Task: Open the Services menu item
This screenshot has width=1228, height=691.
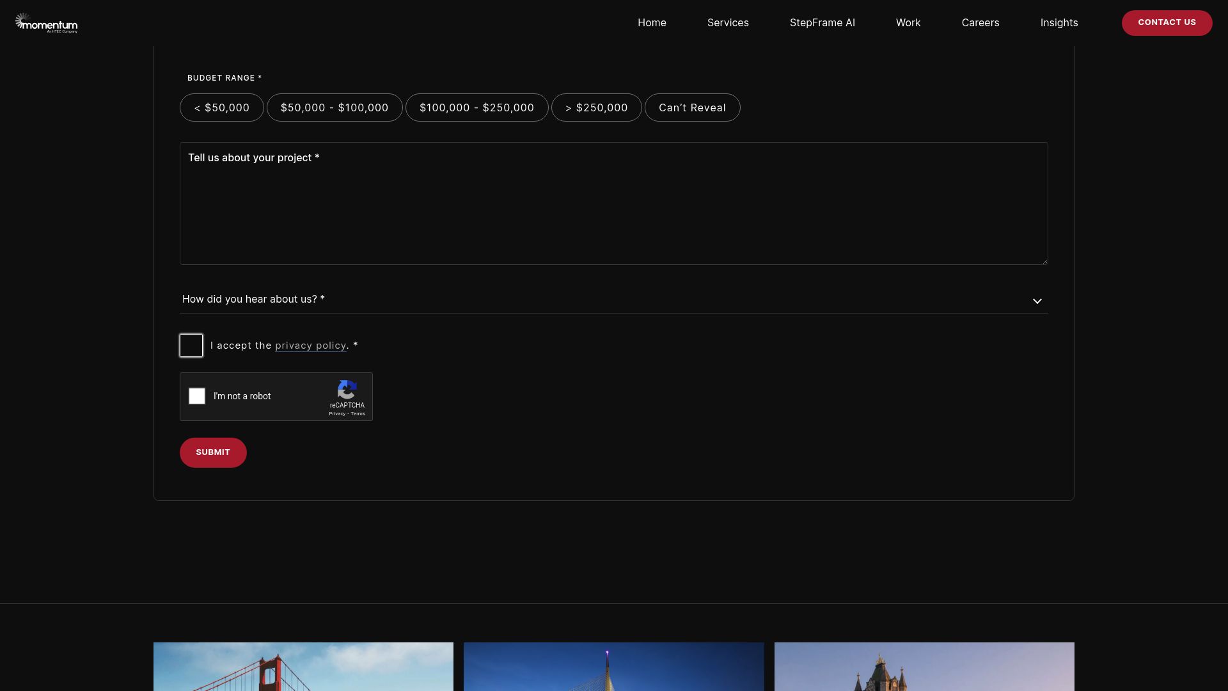Action: point(728,23)
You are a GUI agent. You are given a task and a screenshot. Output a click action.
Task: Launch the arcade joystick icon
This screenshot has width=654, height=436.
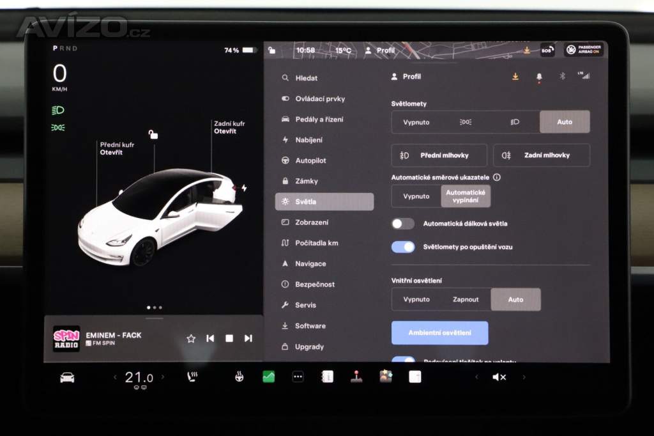pyautogui.click(x=356, y=377)
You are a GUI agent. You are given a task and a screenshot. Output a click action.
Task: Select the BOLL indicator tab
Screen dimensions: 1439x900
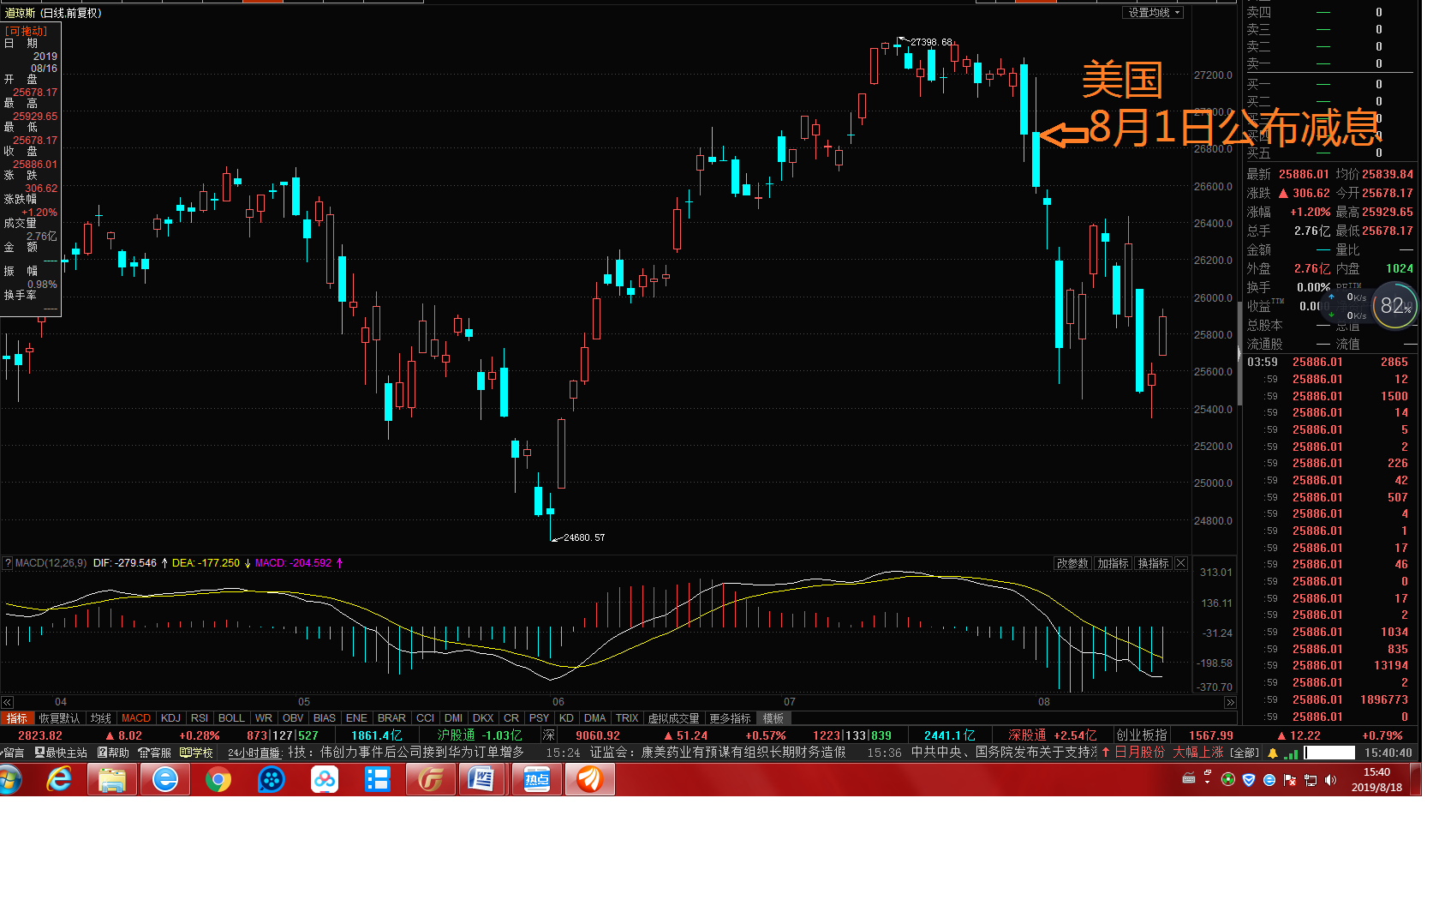231,718
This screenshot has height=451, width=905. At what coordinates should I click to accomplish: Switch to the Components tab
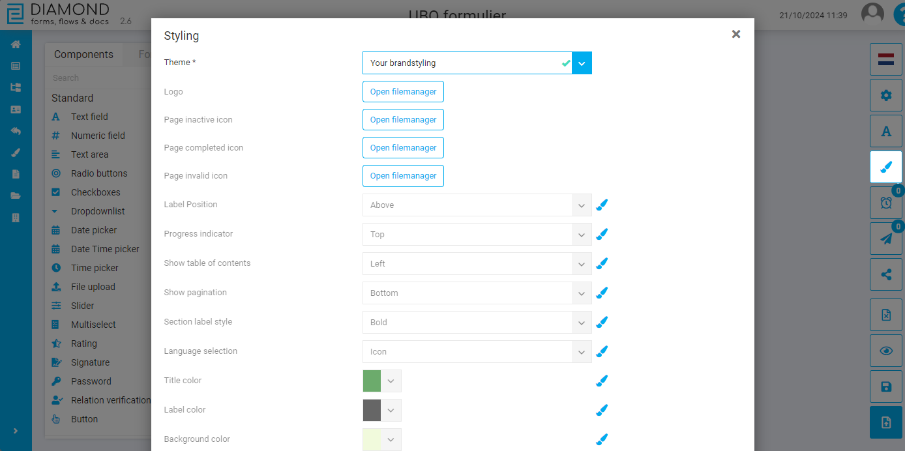tap(83, 55)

**EXERCISE INSTRUCTIONS**. Rewrite the items from the line that has "This screenshot has height=451, width=905." through the last item, replacing "Components" with "Settings" and keeping everything else unchanged. Leave the pictures out of your answer.

**SOLUTION FOR THIS TASK**.
This screenshot has height=451, width=905. At what coordinates should I click to accomplish: Switch to the Settings tab
tap(83, 55)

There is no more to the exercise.